**The problem**
Copy all of the records below word for word, and leave the pictures out of your answer.

**Information shown**
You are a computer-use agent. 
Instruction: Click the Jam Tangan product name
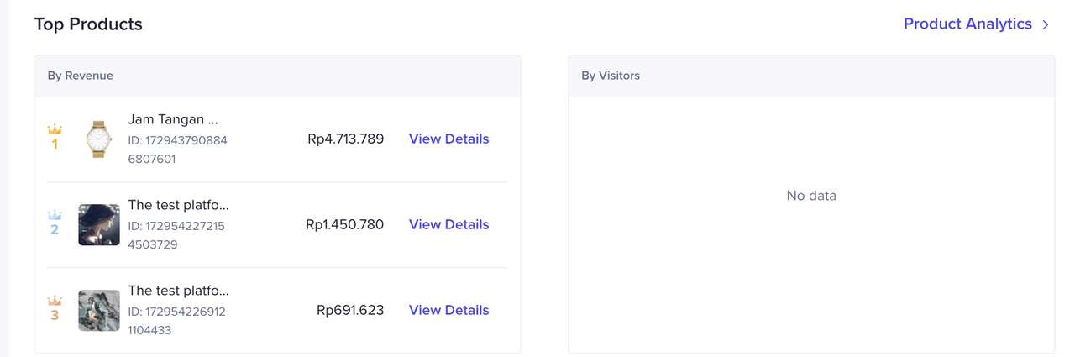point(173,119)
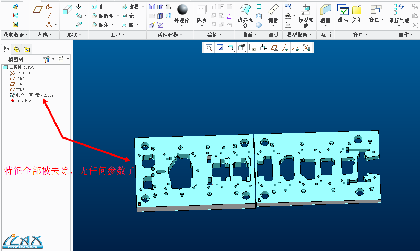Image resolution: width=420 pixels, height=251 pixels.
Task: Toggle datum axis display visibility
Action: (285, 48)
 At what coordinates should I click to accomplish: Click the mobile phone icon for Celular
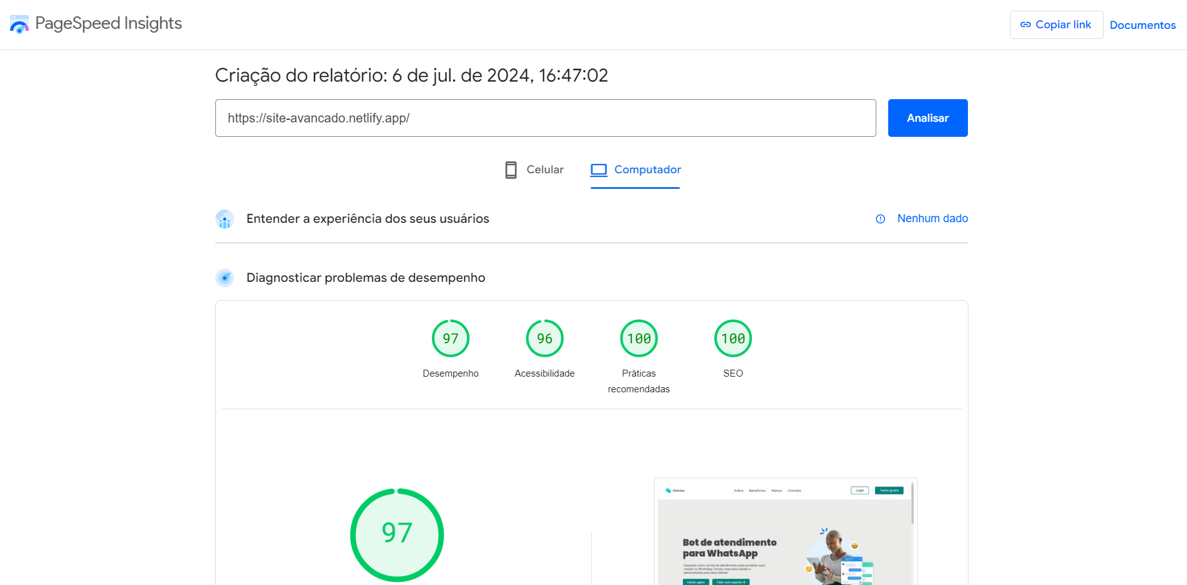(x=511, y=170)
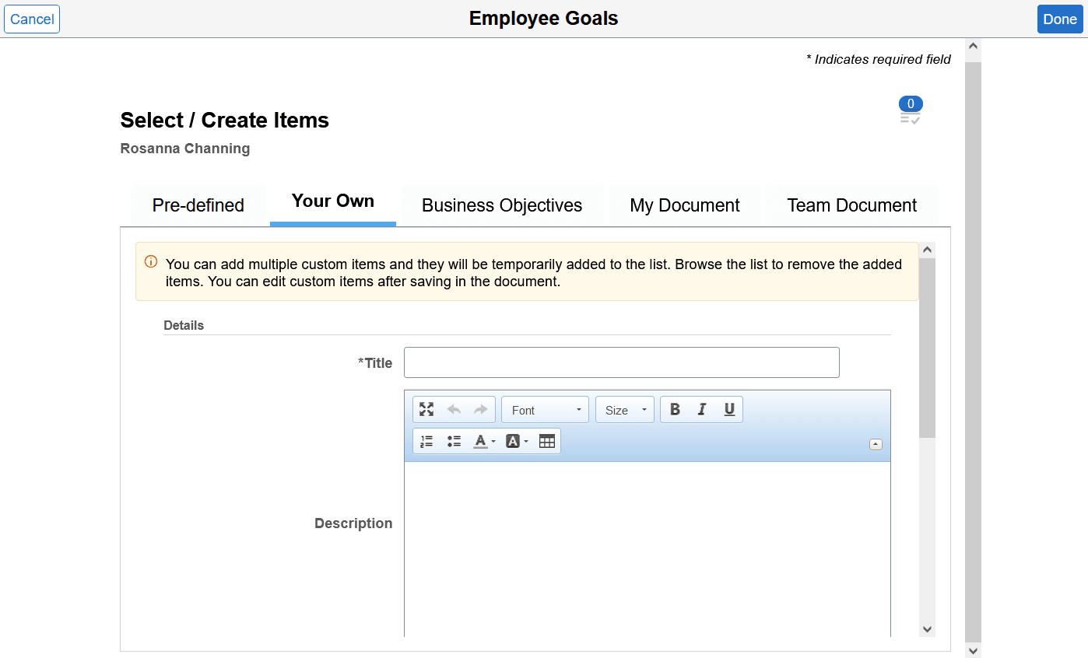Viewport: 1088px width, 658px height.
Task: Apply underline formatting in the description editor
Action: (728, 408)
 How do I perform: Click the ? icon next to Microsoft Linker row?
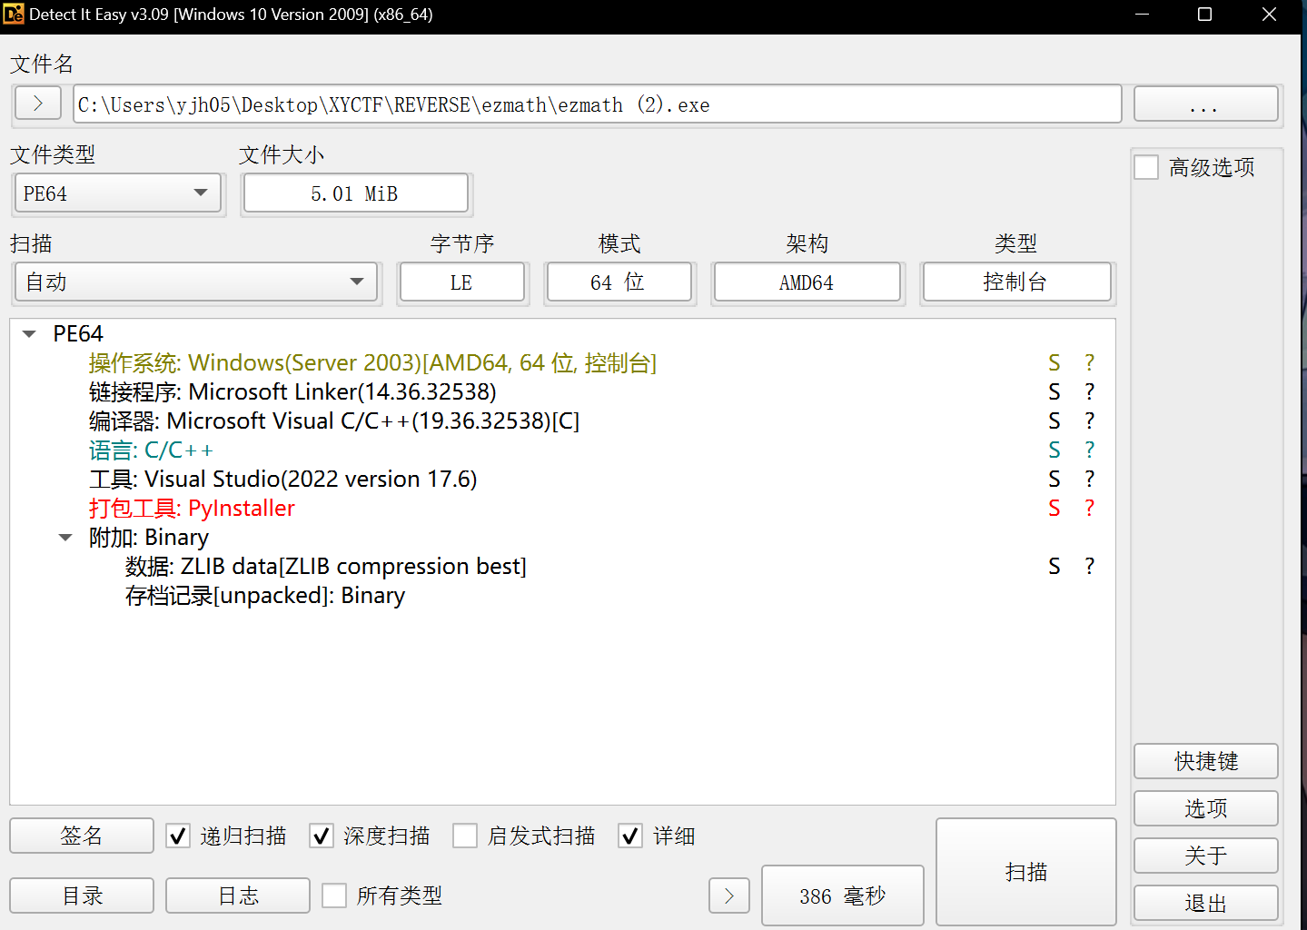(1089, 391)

**Result below**
You are a computer-use agent. 
Instruction: Click the Jam Tangan product name
point(173,119)
Image resolution: width=420 pixels, height=251 pixels.
Task: Toggle datum axis display visibility
Action: (285, 48)
 At what coordinates should I click to accomplish: Click the mobile phone icon for Celular
(x=511, y=170)
Viewport: 1088px width, 658px height.
Task: Apply underline formatting in the description editor
Action: (728, 408)
 How do I perform: Click the ? icon next to Microsoft Linker row?
(1089, 391)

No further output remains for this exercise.